文書の抜粋:

国際基準・指針

 

主な内容:
担当官庁による監督の枠組み(民間人を含む委員会、実験計画の審査、施設検査、動物実験規程の点検を含む)、動物実験従事者の訓練、獣医学的ケア、実験動物の導入、施設及び環境条件(換気、温湿度、照明、騒音等)、飼育基準(輸送、ケージ、エンリッチメント、給餌給水等)等

 

OIE - World Organisation for Animal Health:世界動物保健機構

1924年にフランスのパリで発足した世界の動物衛生の向上を目的とした政府間機関。2014年5月現在180の国と地域が加盟。日本は1930年に加盟。現在では動物衛生のみならず、食品安全及び動物福祉も作業対象に含まれる。以下の6つを目的に掲げている。
1.世界的な動物の病気の状況に関する情報共有
2.獣医学的情報の収集、分析、普及
3.動物の病気のコントロールにおける国際的連帯の促進
4.動物及び動物由来製品の国際貿易のための衛生基準の策定
5.各国における獣医学サービスの法制度及び人的資源の改善
6.動物由来食品の安全性確保と動物福祉の向上

 

 (以下、一部抜粋、翻訳)

7.8.4 監督の枠組み
担当官庁(政府機関)の役割は、機関のコンプライアンス(訳注:法令その他を遵守していること)を確認するシステム(政府あるいはその他の)を実施することである。これは通常、認可のシステム(実験機関、実験者、実験計画の免許または登録のような)ならびに、機関、地域、国レベルで評価されるコンプライアンスのシステムを含む。
監督の枠組みは動物使用の倫理的レビュー及び動物のケアと福祉に関する配慮の両方を含む。

・・・・・・

監督責任は以下の3つのキーとなる要素を含む。
1.実験計画の審査
(省略)
2.施設の査察
(省略)
3.倫理的評価
(省略)

 

7.8.6 獣医学的ケア
適切な獣医学的ケアは、研究期間の前後及び最中における動物の健康と福祉を向上させる責任、並びに最良の事例に基づく助言及びガイダンスを提供する責任を含む。獣医学的ケアは動物の身体的、行動的状態への配慮を含む。獣医師には動物福祉に関する判断をする権限及び責任がある。獣医学的な助言とケアは、いつでも受けられるようにすべきである。

作業指示:
a: 動物実験の国際基準に関する文書について、次の問いに答えてください。
(i) OIEはいつ、どこで発足したか。
(ii) 日本がOIEに加盟したのは何年か。
(iii) 監督責任の3つのキーとなる要素のうち、2番目に挙げられているものは何か。
b: 動物実験の国際基準に関する文書のうち、「OIE - World」から「下の6つを目的に掲げている。」までをそのまま抜き出してください。
c: 動物実験の国際基準に関する文書の最後の文に続く内容を書き進めてください。

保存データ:
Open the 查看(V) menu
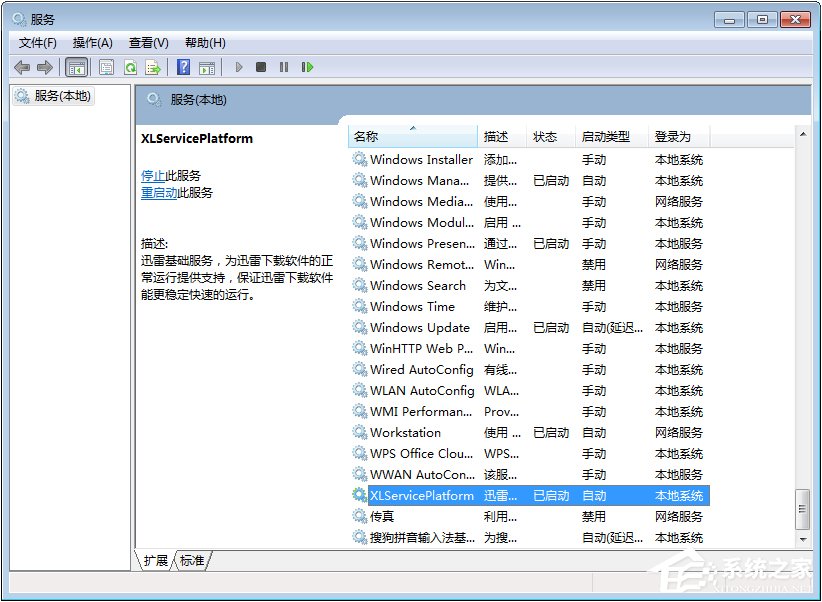Image resolution: width=822 pixels, height=602 pixels. click(x=147, y=42)

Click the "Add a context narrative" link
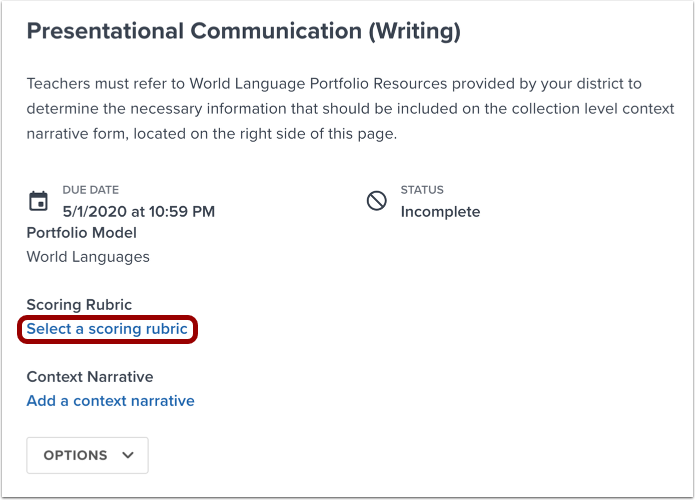click(110, 401)
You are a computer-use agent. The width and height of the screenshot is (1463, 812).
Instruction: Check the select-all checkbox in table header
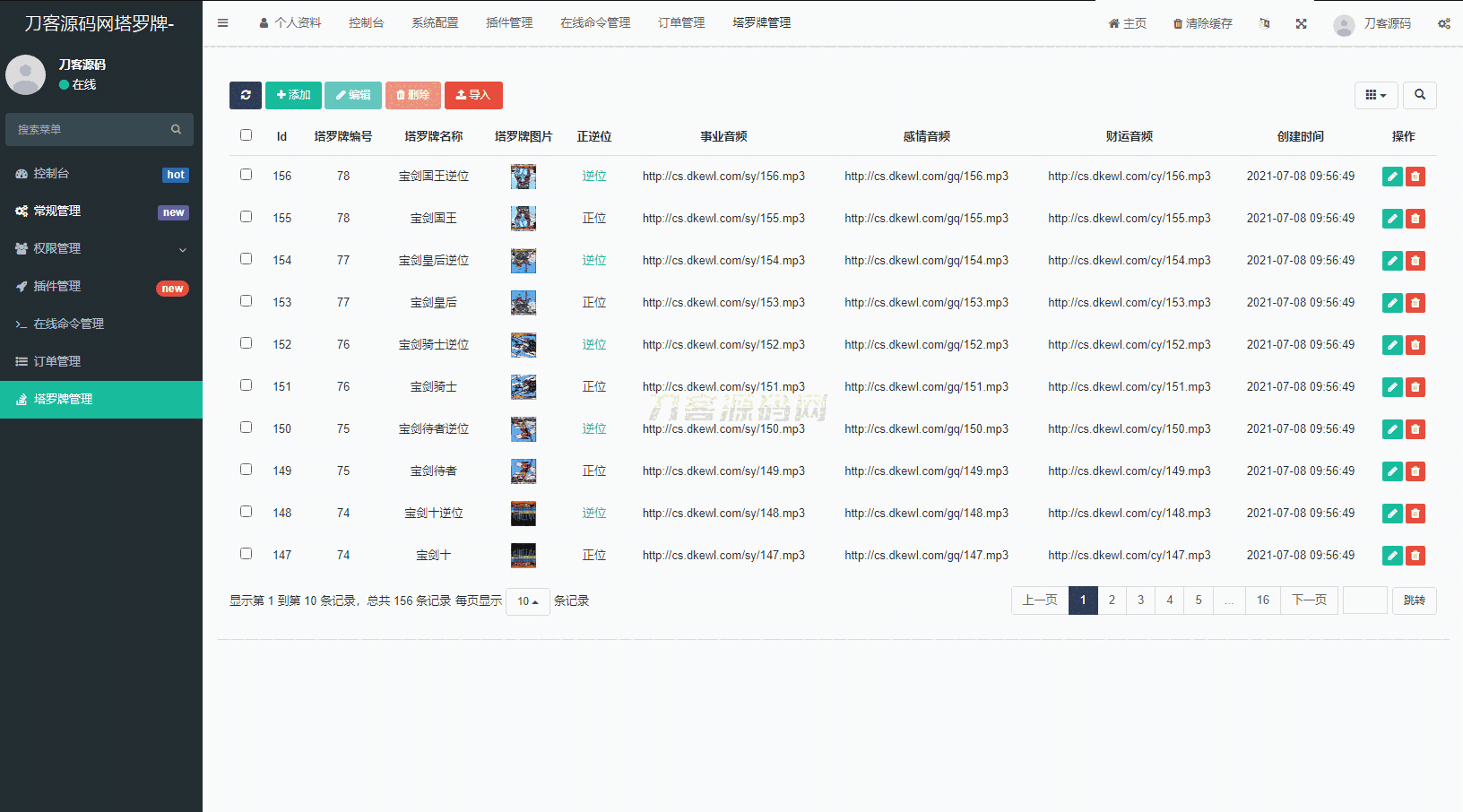pyautogui.click(x=246, y=135)
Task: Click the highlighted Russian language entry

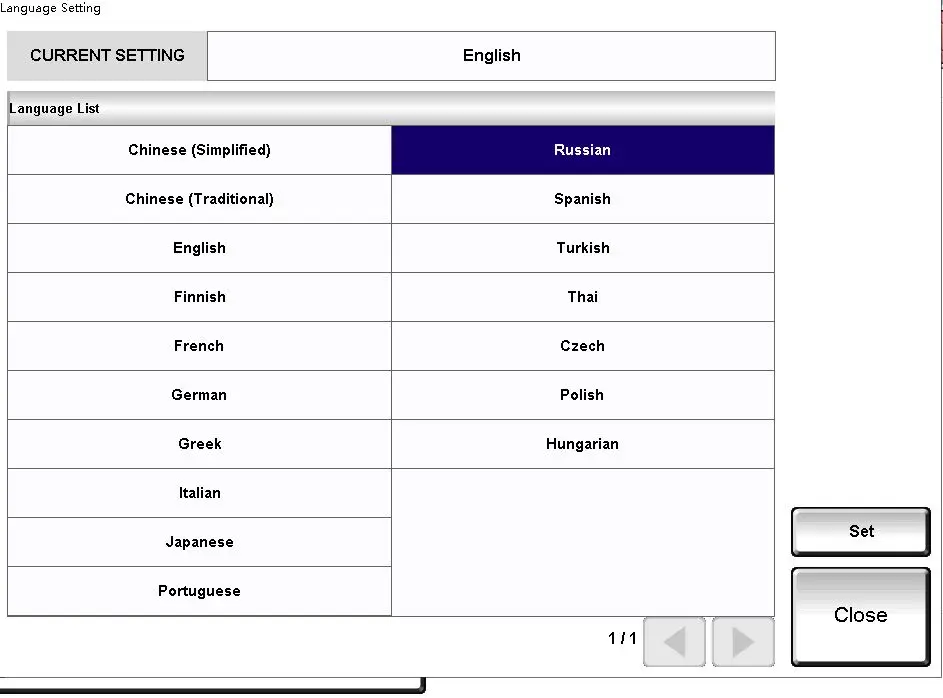Action: [582, 150]
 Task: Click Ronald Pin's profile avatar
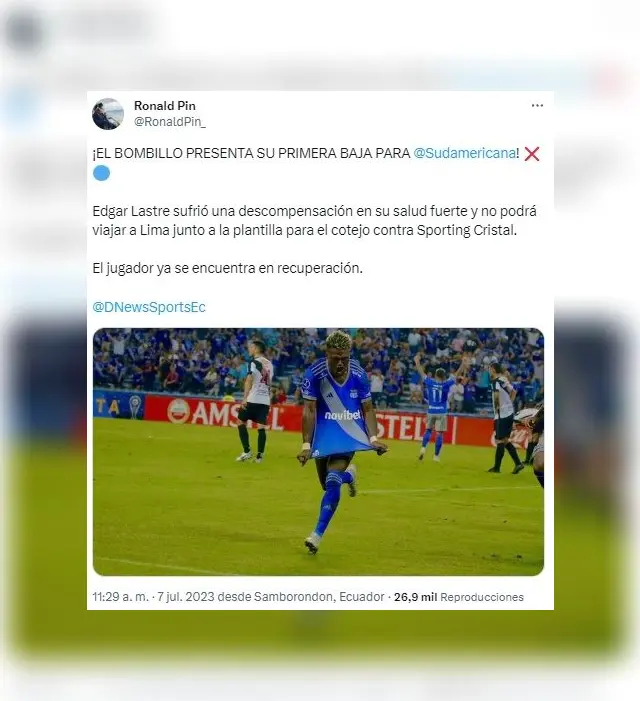point(108,114)
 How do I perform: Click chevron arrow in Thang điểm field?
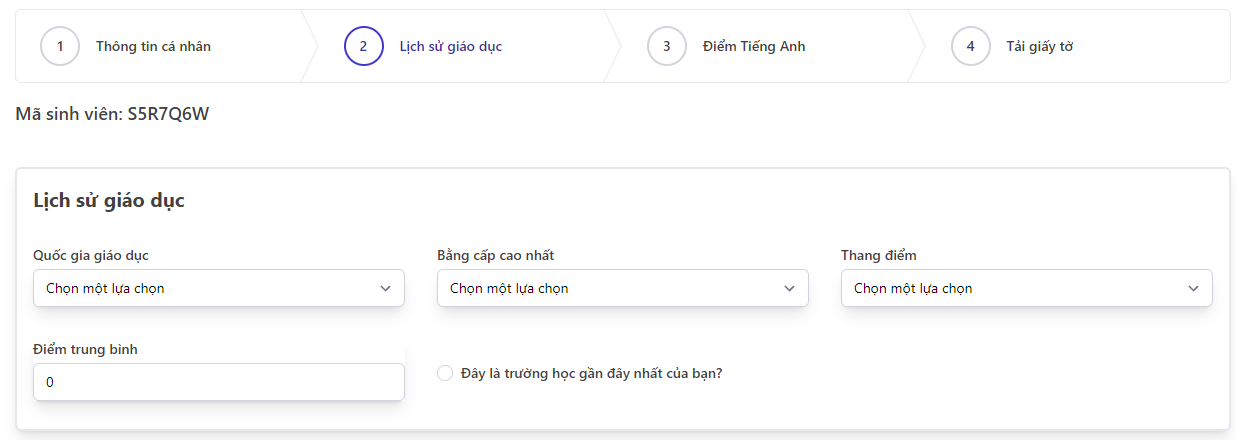[1193, 288]
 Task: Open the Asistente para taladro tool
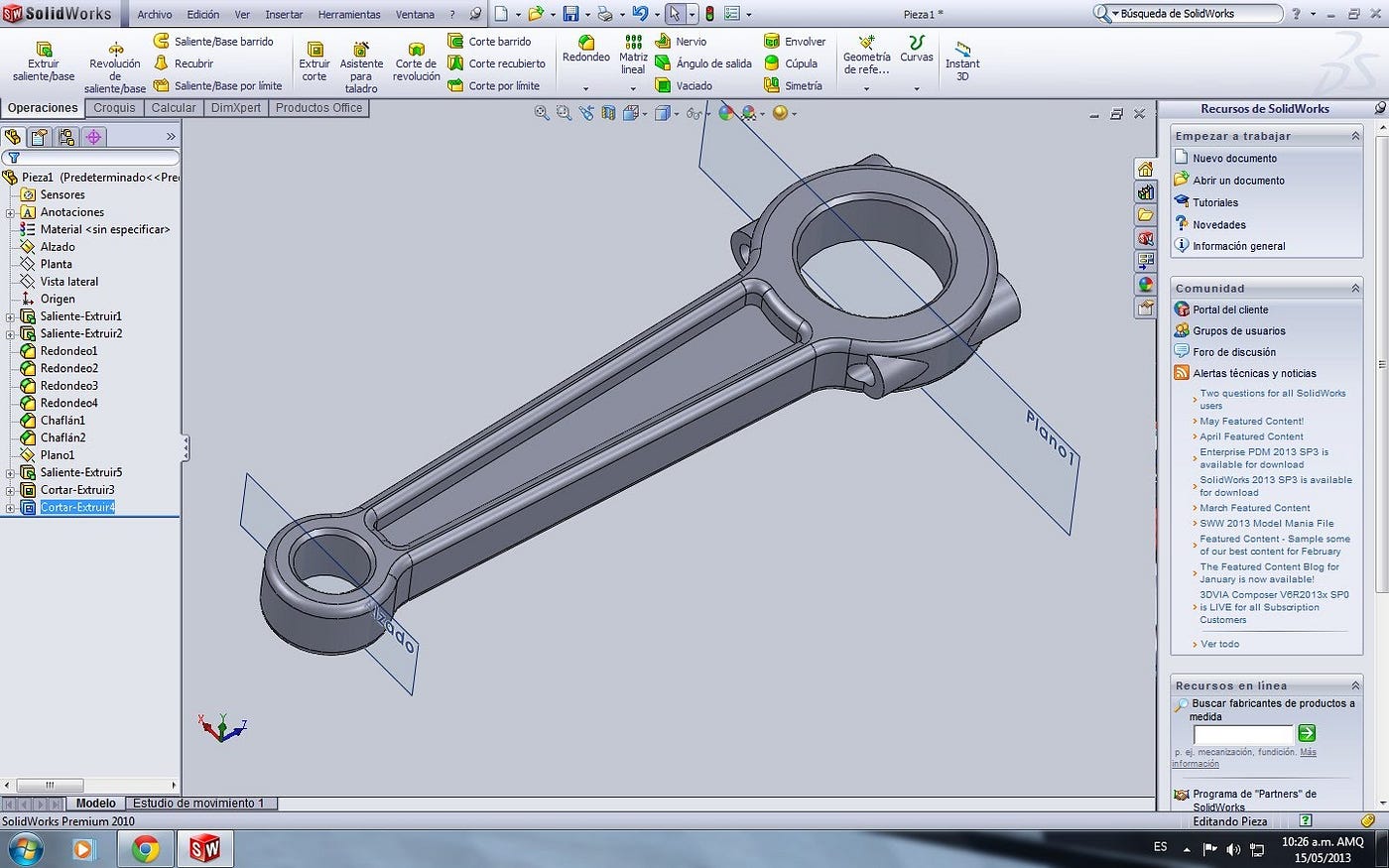tap(361, 62)

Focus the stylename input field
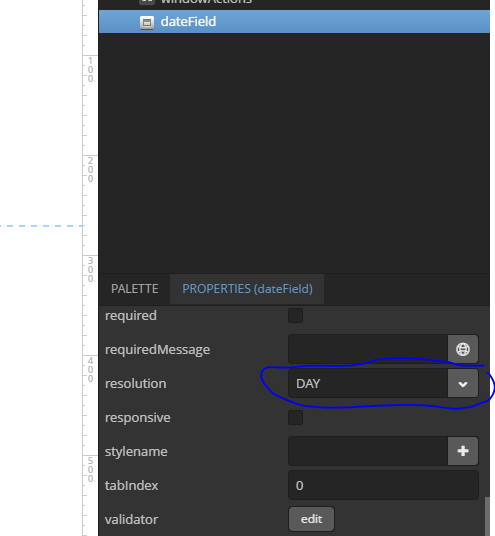click(x=368, y=451)
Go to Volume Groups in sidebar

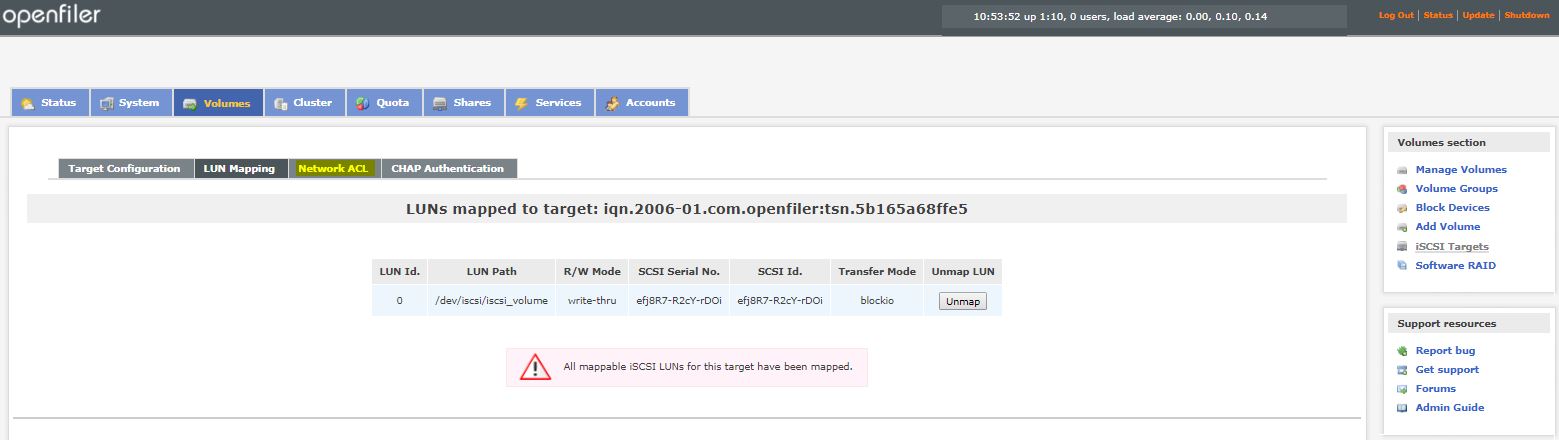click(1456, 189)
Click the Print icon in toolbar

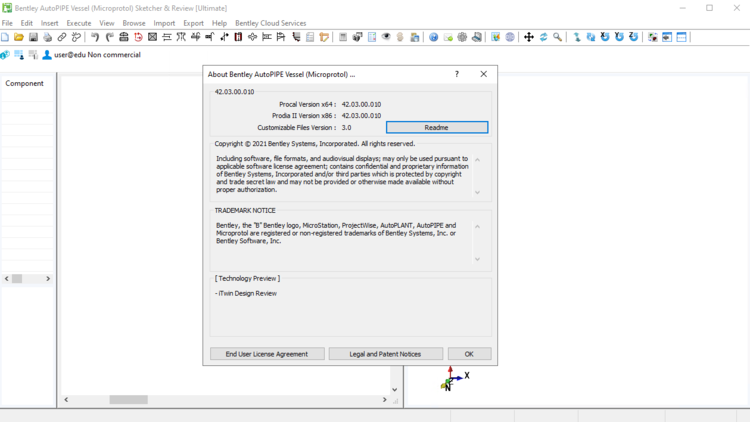pos(47,37)
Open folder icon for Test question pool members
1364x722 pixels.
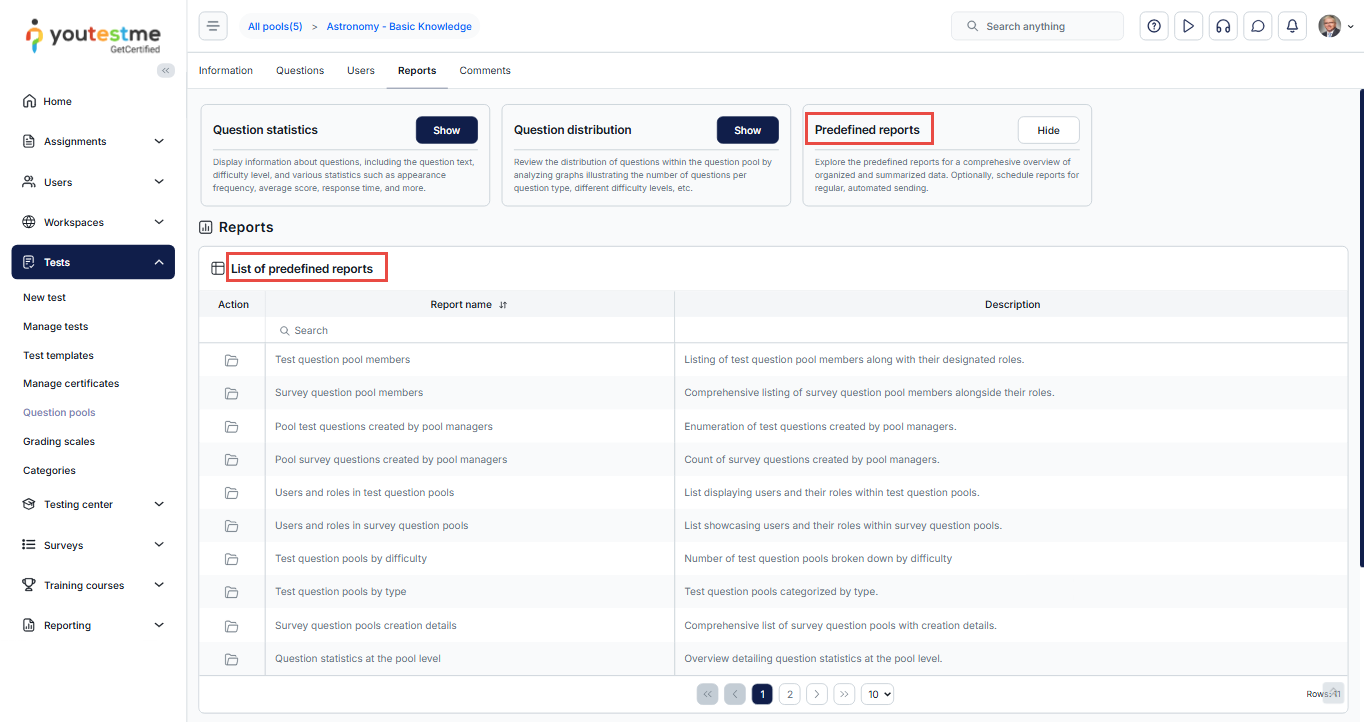coord(232,360)
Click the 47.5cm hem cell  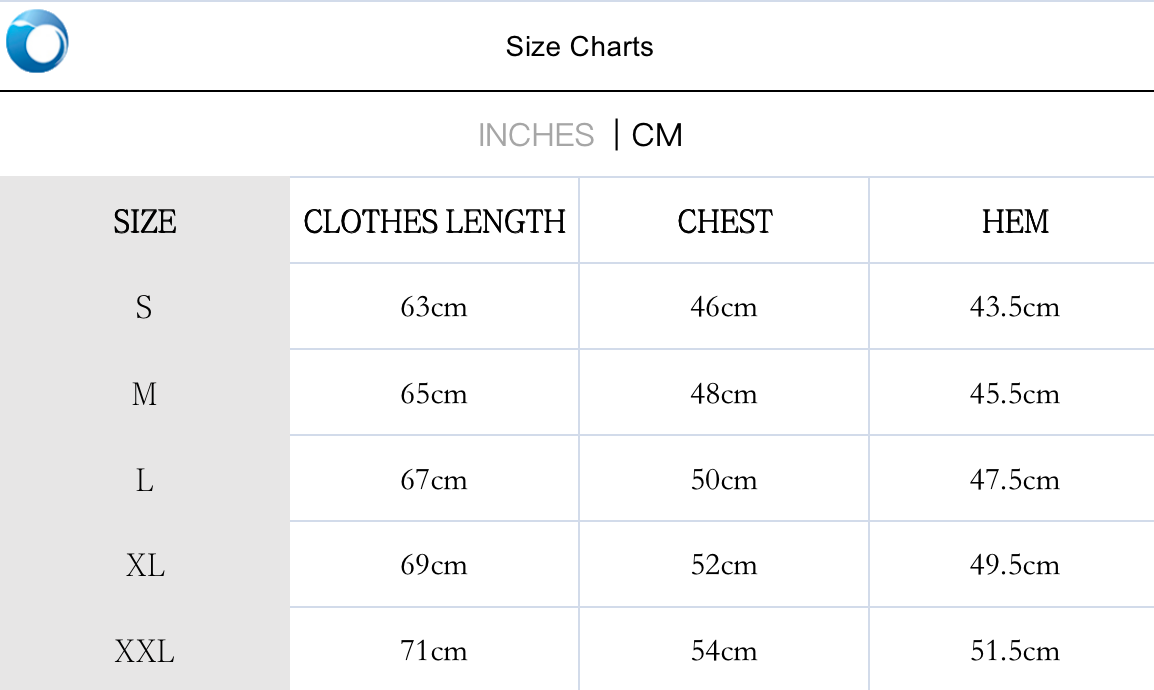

各課題の結果:
a:
(i) 1924年、フランスのパリ
(ii) 1930年
(iii) 施設の査察

b:
OIE - World Organisation for Animal Health:世界動物保健機構

1924年にフランスのパリで発足した世界の動物衛生の向上を目的とした政府間機関。2014年5月現在180の国と地域が加盟。日本は1930年に加盟。現在では動物衛生のみならず、食品安全及び動物福祉も作業対象に含まれる。以下の6つを目的に掲げている。

c:
 主な内容:3R、動物福祉、獣医学的ケア、人道的エンドポイント、教育訓練、記録、動物使用の監督システム

 

CIOMS(Council for International Organizations of Medical Sciences):国際医科学団体協議会

1949年にWHO(世界保健機関)とユネスコ(国連教育科学文化機関)の協力によって設立された国際的な非政府・非営利組織。本部はジュネーブ。各国の医学関連団体、研究グループ、行政機関がメンバーとなり、国際間にまたがるような医学関連事項の研究推進を行い、国際的な医療関連業務の円滑な促進を図ることを目的としている。

 

(以下、一部抜粋、翻訳)

X. これらの原則の実践方法は文化的、経済的、宗教的、社会的要因により国によって異なるかもしれないが、これらの原則の遵守状況を確認するための動物使用を監督するシステムをそれぞれの国で実施すべきである。このシステムは認可の仕組み(実験機関、実験者、実験計画の免許または登録のような)ならびに、機関、地域、国レベルで評価される監督の仕組みを含むべきである。この監督の枠組みは動物使用の倫理的レビュー及び動物の福祉とケアに関する配慮の両方を含むべきである。

 

V. 獣医学的ケアのプログラムの決定において動物の健康と福祉は第一に考慮されるべきである。このプログラムには動物の入手、生産、輸送、飼養管理、 飼育施設、拘束、動物の最終処分(安楽死か、飼い主へ返却か、解放するかに関わらず)を含む。動物の環境と管理がその動物種にふさわしく、動物のwell-beingに貢献することを確実にするよう方策が講じられるべきである。

 

VI.   動物の福祉、ケア、使用は、飼育されているまたは研究に使われる動物種の健康、福祉、適切な取り扱い、使用について訓練と経験を積んだ獣医師または科学者の監督のもとで行われるべきである。動物の福祉、ケア、使用に責任を有する個人またはチームは、そのプログラムの全ての側面の発展と維持に関わるべきである。動物の健康と福祉は、潜在的な苦痛の指標が即座に検出され管理されることを確実にするような基準で、継続的に監視、評価されるべきである。適切な獣医学的ケアが常に(必要に応じて獣医師により)受けられるようにすべきである。

 

VII.   研究者は、反対の証拠がない限り、人間に痛みや苦しみを引き起こす処置は動物にも痛みや苦しみを引き起こすと仮定すべきである。このため、動物のストレス、苦しみ、不快、痛みを適切な科学的または獣医学的医療に適合したやり方で防いだり最小にすることは道徳的義務である。研究と教育の目的を考慮しつつ、動物における瞬時または最小以上の痛みや苦しみは、実験技術の洗練、適切な鎮静薬/鎮痛薬/麻酔薬/非薬理的介入、資格を持った獣医師または科学者と相談して開発されたその他の苦痛緩和法によって管理され、軽減されるべきである。手術その他の痛みのある処置は、無麻酔の動物に対して行うべきではない。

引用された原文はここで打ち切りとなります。